Near the center left, the chairs and Station 13 at the Soldier Readiness Center Click the image to enlarge the image (sketch by Brigitte Woosley) |
Ft.
Hood – Ted Coukoulis recognized Major Nidal Malik Hasan the moment
he saw him.
He
had been in his part of the building – the inoculations station –
only the week prior and started a big argument over a flu shot.
He
couldn't remember what kind of smallpox inoculation he'd had, and if
he took a flu shot, he could have had a very bad reaction. As the
argument grew more heated, he had Maj. Hasan go to the Officer in
Charge to take up the discussion with her.
The
bottom line, recalled Mr. Coukoulis was this. Hasan would either have
a flu shot, or he wouldn't be able to deploy. Someboy had a problem,
and it wasn't the Officer In Charge of the Soldier Readiness Program.
But
that wasn't the end of the story.
By
the time Nov. 5, 2009, ended, Mr. Coukoulis told the jury of
high-ranking officers, he found himself trying to help a pair of
female medical technicians treat Lt. Col. Juanita L. Warman – to no
avail.
Her
back, he explained, was spraying blood from a line of through and
through exit wounds that ran down her spine “like a soaker garden
hose.”
A
witness who testified earlier told jurors how the Colonel told her to
let her family know she loved them, and to go on and treat others who
could make it. She knew, she told her would-be rescuers, that she was
a goner.
But
this testimony paled in comparison to Mr. Coukoulis' recollection of
watching as Maj. Hasan strolled up to three soldiers who were pinned
down point blank in front of a large refrigerator used to store
medicines, and casually shot them to death – one – two - three.
He
took refuge underneath a desk, and when Hasan returned, he watched as
the red tendrils of the laser sight snaked across the floor to find
him.
“I
opened my mouth and stuck out my tongue. I thought it would be easier
to clean up my brains if I had mouth open.”
And
then, inexplicably, Hasan raised up and walked away. “Clack, clack,
clack,” said Mr. Coukoulis, imitating the sound of Hasan's boots
slapping the blood-slickened floor.
Like
most of the 18 witnesses who appeared, he, too, thought the shootings
were part of a training exercise, “until the smoke started to come
in over the dividers” between cubicles. “Then I knew it was
real.”
His
recollection echos that of Lt. Col.

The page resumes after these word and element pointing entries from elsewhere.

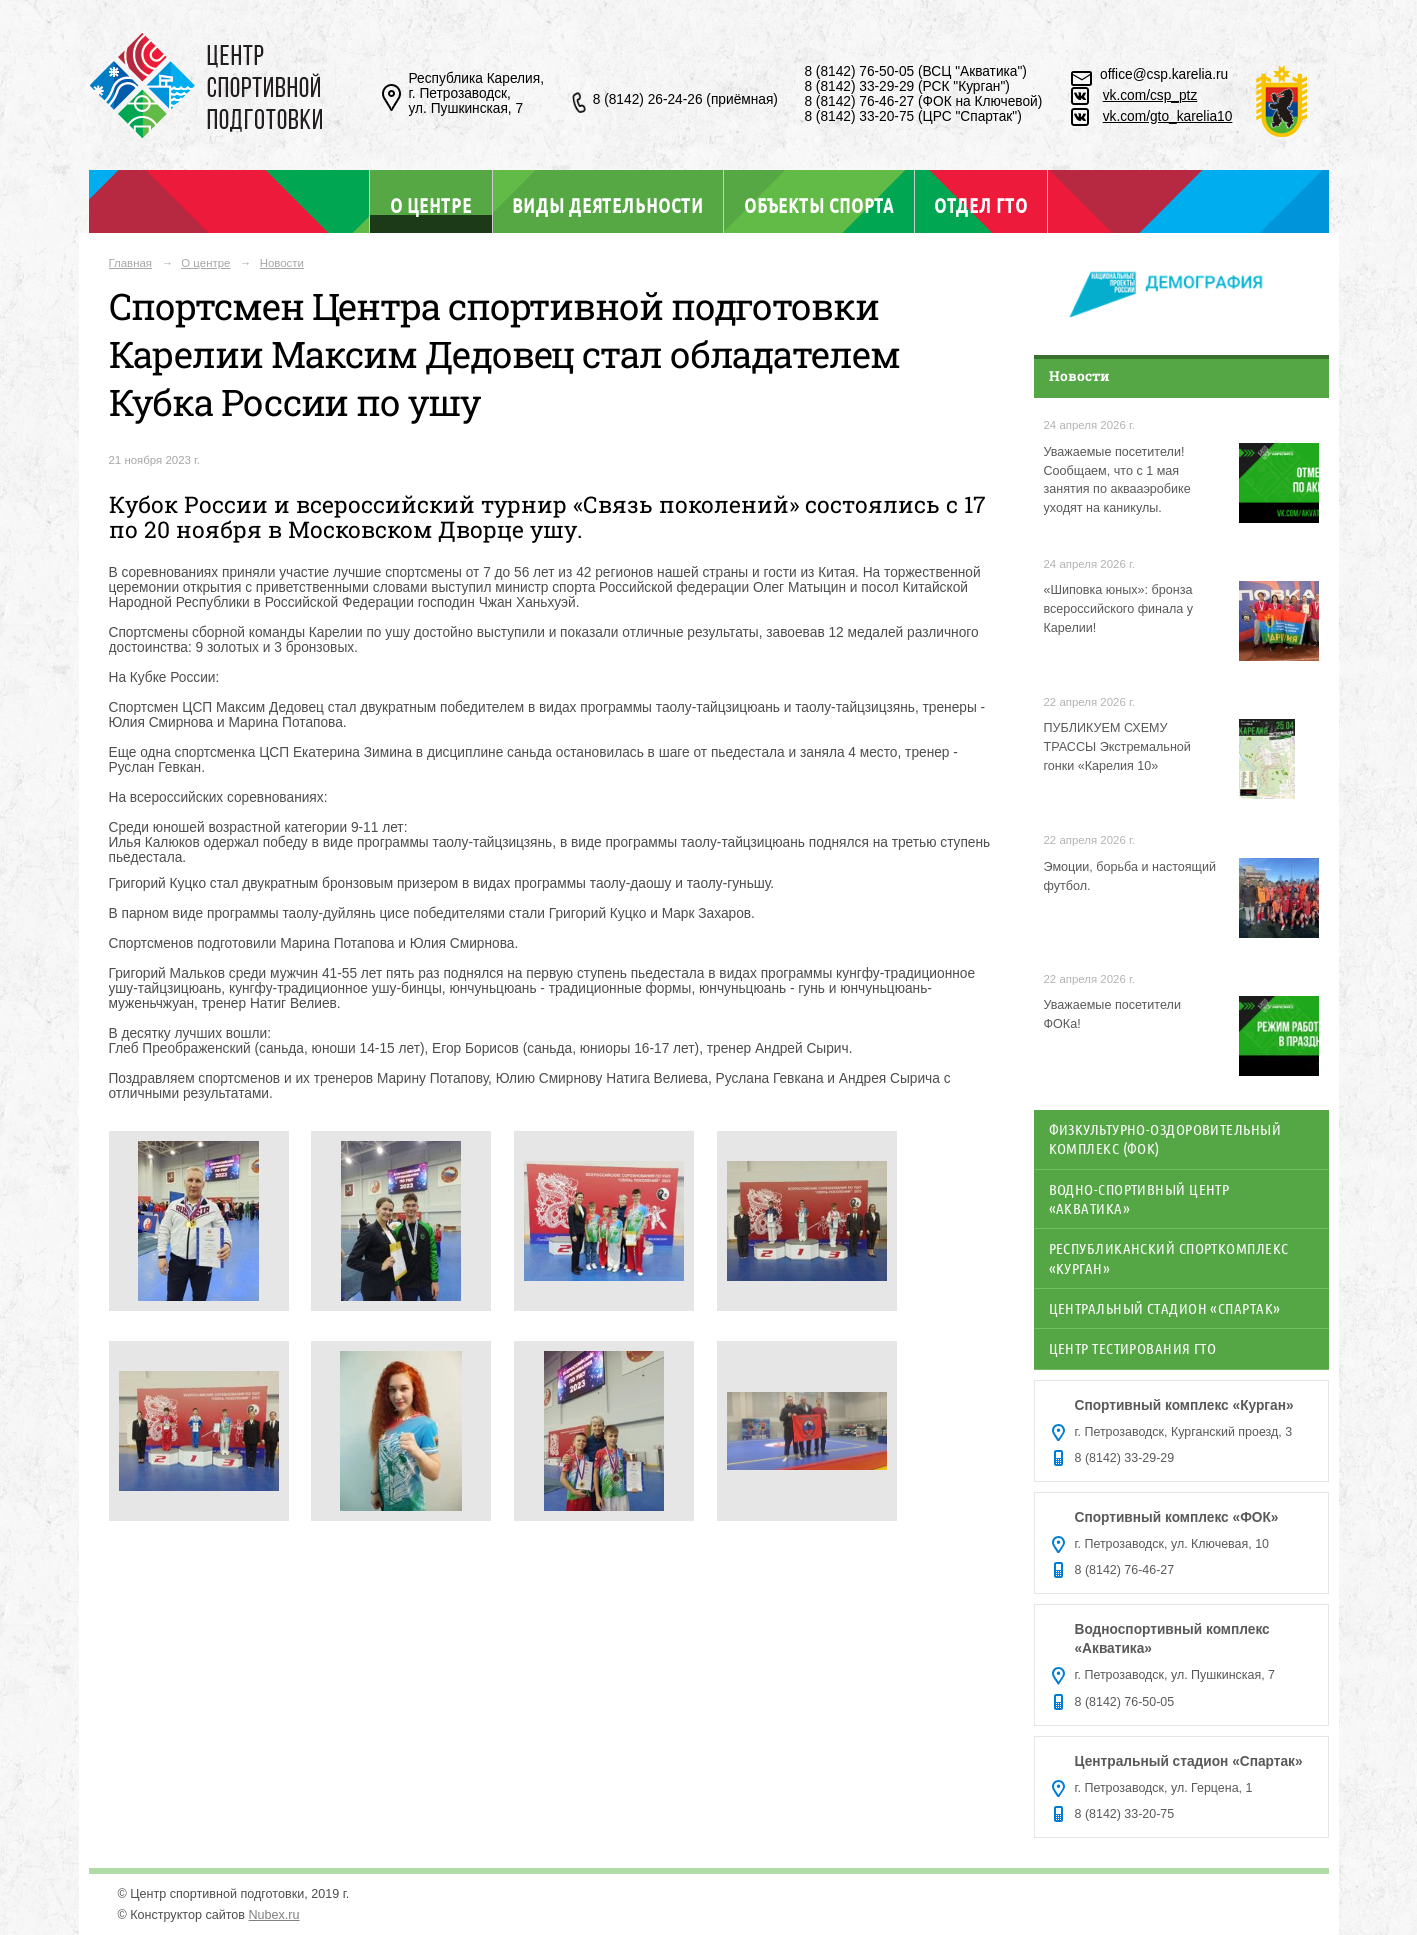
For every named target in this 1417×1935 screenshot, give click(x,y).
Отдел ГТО (980, 205)
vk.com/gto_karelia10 (1168, 116)
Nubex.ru (274, 1915)
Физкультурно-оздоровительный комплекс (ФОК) (1165, 1138)
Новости (282, 263)
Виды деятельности (607, 205)
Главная (131, 263)
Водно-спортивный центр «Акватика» (1139, 1198)
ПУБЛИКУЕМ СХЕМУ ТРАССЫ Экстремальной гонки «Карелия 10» (1117, 747)
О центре (431, 204)
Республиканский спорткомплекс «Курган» (1169, 1257)
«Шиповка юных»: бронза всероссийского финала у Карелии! (1119, 609)
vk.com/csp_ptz (1150, 95)
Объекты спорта (819, 205)
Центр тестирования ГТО (1133, 1348)
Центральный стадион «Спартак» (1165, 1308)
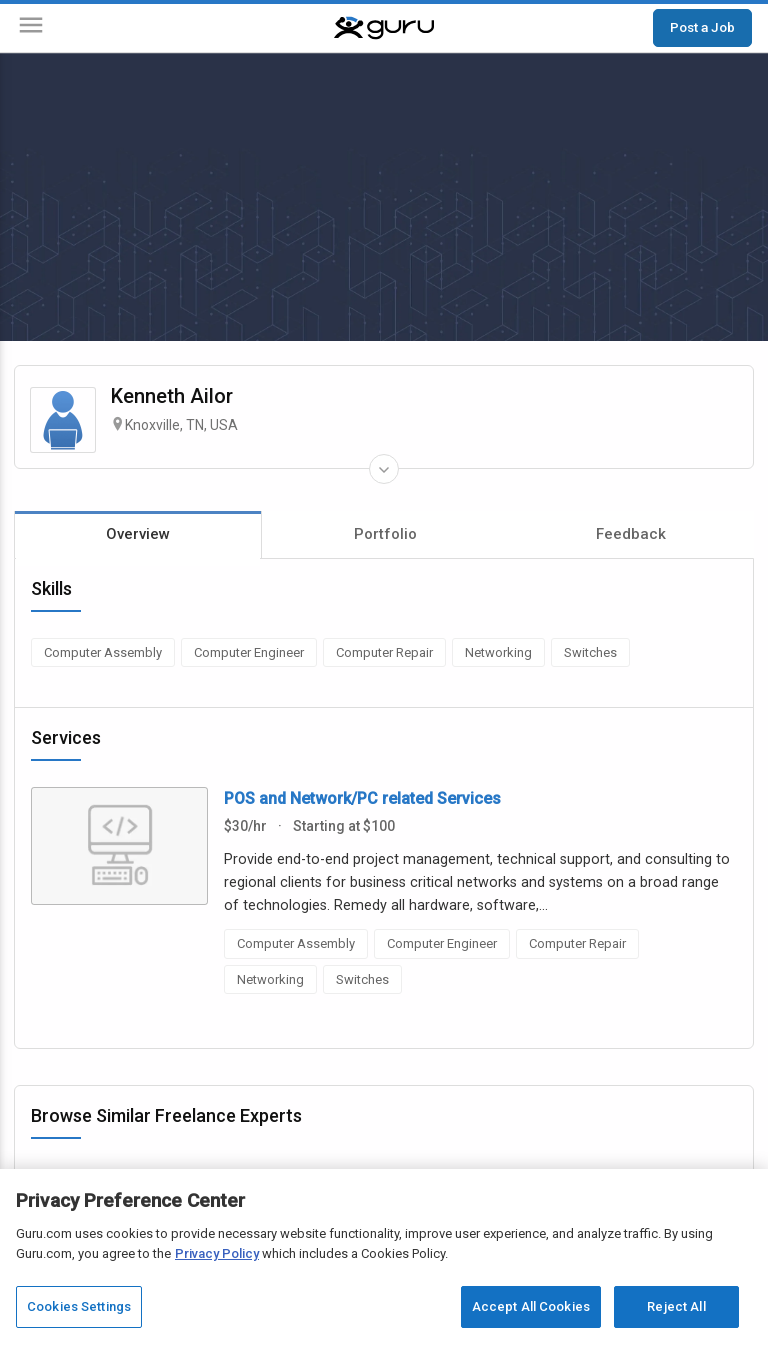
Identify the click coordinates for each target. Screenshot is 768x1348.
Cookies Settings (79, 1306)
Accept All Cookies (531, 1306)
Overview (138, 534)
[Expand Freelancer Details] (384, 469)
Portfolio (385, 534)
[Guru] (384, 28)
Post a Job (702, 27)
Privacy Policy (217, 1253)
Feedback (631, 534)
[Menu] (31, 28)
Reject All (676, 1306)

Randy Royer, a National Guard
officer from a Birmingham, Alabama, logistics unit that was scheduled
to deploy to Afghanistan. He saw three flashes of light out of the
corner of his eye and heard someone yell “Allahu Akbar.”
“I
thought it was some kind of training scenario. When I seen those
flashes of light, I didn't waste no time. North Fort Hood is set up
for that. If you've ever been to Fort Hood, you know.”
At
that point, “my arm and leg started hurting real bad.”
By
that time, it had become “deathly silent” in the building,”
said Col. Royer.
In
a bizarre twist, a man in a mortar board cap and gown stepped up to
him and asked if he could walk. “They'd had some kind of graduation
in there,” at the sports dome next door. Some soldiers and some
nurses helped give him first aid.
They
carried him out on a table.
Specialist
Kassidy Givens thought the same thing – a training exercise using
live fire blanks, until he bent over to get one of boot laces to use
for a tourniquet, and found 3 charred holes in his trouser leg. He
was not wounded, but when he looked out the window, he saw a female
soldier running a zig zag pattern past the building next door. Puffs
of red dust from where the bullets were striking the brick followed
her.
Sgt.
Mick Engnehel thought his wounds in the tip of a finger on his right
hand and a through and through wound that entered the back of his
left leg and exited on the right side of his waist were caused by the
impact of rubber bullets. Until he put his hand up to his right ear
and it came away bloody.
“They
didn't give me anything to use for blood. It was my own blood,” he
concluded.”
Testimony
resumes Tuesday morning, August 13, at 9 a.m.